Identified research gap
Previous studies have applied machine learning methods to inventory management to address complex and multi-objective decision problems, often reporting reduced computational time compared to traditional mathematical and metaheuristic approaches. Reinforcement learning, a subset of machine learning, enables sequential decision-making under uncertainty. Despite this potential, its application to inventory management remains limited, particularly in studies that jointly consider economic and environmental objectives. Existing reinforcement learning applications have examined inventory settings such as multi-echelon systems, perishable products, and carbon trading mechanisms operating under regulatory constraints. Commonly adopted algorithms include Proximal Policy Optimization (PPO), Advantage Actor Critic (A2C), Double Deep Q Network (DDQN), and hybrid reinforcement learning models, with a primary focus on cost and service-level optimization.
The literature further indicates that studies treating carbon emissions as an independent objective in inventory management have largely relied on mathematical formulations and metaheuristic techniques. In contrast, reinforcement learning based approaches typically incorporate carbon emissions through external regulatory mechanisms, such as emission trading or taxation schemes. An analysis of reward structures in existing reinforcement learning studies shows that carbon emissions are commonly embedded within cost-related objectives, reflecting regulatory compliance.
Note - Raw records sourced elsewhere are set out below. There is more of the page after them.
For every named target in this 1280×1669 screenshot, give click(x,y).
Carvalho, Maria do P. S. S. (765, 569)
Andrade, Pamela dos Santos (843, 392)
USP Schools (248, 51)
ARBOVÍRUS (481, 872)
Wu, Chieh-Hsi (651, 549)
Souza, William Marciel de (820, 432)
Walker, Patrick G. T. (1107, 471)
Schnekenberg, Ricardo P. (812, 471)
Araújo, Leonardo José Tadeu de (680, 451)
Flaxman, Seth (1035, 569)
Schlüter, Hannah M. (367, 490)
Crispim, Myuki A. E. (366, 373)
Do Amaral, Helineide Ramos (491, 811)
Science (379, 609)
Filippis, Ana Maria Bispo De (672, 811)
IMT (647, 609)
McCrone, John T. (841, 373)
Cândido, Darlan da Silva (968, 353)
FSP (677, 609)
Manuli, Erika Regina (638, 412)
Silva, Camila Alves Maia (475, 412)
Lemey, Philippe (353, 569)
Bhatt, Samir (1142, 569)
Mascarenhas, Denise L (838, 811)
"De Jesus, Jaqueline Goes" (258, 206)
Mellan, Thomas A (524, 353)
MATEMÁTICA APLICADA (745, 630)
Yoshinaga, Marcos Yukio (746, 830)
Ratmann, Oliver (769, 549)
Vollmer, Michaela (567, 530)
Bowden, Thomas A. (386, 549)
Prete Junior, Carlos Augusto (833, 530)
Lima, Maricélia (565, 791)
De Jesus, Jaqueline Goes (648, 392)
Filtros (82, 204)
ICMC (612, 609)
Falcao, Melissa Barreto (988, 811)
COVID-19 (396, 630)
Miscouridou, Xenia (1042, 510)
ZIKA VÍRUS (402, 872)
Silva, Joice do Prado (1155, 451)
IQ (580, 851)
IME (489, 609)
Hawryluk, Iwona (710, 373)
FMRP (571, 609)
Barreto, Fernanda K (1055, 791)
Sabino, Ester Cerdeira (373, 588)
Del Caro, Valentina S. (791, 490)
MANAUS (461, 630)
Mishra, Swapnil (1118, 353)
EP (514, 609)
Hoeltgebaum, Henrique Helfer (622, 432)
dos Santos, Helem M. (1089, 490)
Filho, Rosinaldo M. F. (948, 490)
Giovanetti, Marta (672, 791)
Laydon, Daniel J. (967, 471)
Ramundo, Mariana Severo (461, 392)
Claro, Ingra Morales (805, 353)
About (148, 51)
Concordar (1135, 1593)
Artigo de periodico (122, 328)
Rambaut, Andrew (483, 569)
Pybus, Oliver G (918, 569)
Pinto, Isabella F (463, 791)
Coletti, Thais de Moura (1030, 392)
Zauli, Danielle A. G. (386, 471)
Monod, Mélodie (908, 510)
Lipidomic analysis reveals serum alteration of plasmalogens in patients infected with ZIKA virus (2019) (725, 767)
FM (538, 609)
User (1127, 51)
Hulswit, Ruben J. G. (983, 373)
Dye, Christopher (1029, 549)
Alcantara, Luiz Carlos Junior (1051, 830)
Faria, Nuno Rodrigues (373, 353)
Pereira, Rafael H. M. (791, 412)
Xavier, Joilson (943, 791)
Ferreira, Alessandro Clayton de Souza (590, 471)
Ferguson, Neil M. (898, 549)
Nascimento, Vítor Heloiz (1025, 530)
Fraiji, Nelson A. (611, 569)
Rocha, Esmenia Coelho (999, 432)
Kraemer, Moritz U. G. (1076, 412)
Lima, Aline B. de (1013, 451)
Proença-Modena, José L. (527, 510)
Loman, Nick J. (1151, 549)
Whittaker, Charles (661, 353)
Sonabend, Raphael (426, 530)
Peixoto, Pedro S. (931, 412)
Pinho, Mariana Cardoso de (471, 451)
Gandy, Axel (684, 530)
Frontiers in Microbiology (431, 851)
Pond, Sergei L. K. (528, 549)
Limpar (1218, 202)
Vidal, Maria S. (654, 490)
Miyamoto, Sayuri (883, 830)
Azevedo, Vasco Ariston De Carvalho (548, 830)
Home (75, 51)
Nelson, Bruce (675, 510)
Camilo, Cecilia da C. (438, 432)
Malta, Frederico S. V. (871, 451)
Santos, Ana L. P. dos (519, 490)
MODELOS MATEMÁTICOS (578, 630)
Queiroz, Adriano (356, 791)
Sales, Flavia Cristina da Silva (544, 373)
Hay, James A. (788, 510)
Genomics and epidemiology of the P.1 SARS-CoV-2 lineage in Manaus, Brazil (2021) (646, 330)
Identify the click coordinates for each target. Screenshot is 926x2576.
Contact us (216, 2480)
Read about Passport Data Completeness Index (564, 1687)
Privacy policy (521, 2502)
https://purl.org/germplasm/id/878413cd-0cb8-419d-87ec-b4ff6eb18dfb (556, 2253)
Consequently, there is limited research on reinforcement learning-based inventory optimization that models carbon emissions as a separate objective in unconstrained decision settings.
Motivated by this gap, the present study develops replenishment policies for an inventory system within an unconstrained multi-objective framework that maximizes profitability while minimizing carbon emissions. Carbon emissions are incorporated as a distinct component of the reward function, allowing direct examination of trade-offs between maximizing profits and minimizing carbon emissions without using emission policies in emissions control. The inventory problem is formulated as a Markov Decision Process, enabling reinforcement learning agents to learn adaptive ordering policies under uncertainty. Four reinforcement learning algorithms are evaluated: PPO, A2C, DDQN, and Phasic Policy Gradient (PPG). While PPO, A2C, and DDQN have been previously applied to inventory management problems, PPG is examined for the first time in this context to the authors’ knowledge. The study aims to compare the performance of these algorithms and assess their suitability for bi-objective inventory optimization.
The remainder of the paper is structured as follows. Section 3 presents the problem formulation. Section 4 describes the reinforcement learning algorithms. Section 5 reports and discusses the results. Section 6 examines the impact of reward weight selection. Section 7 highlights the managerial implications of the results. Section 8 concludes the paper.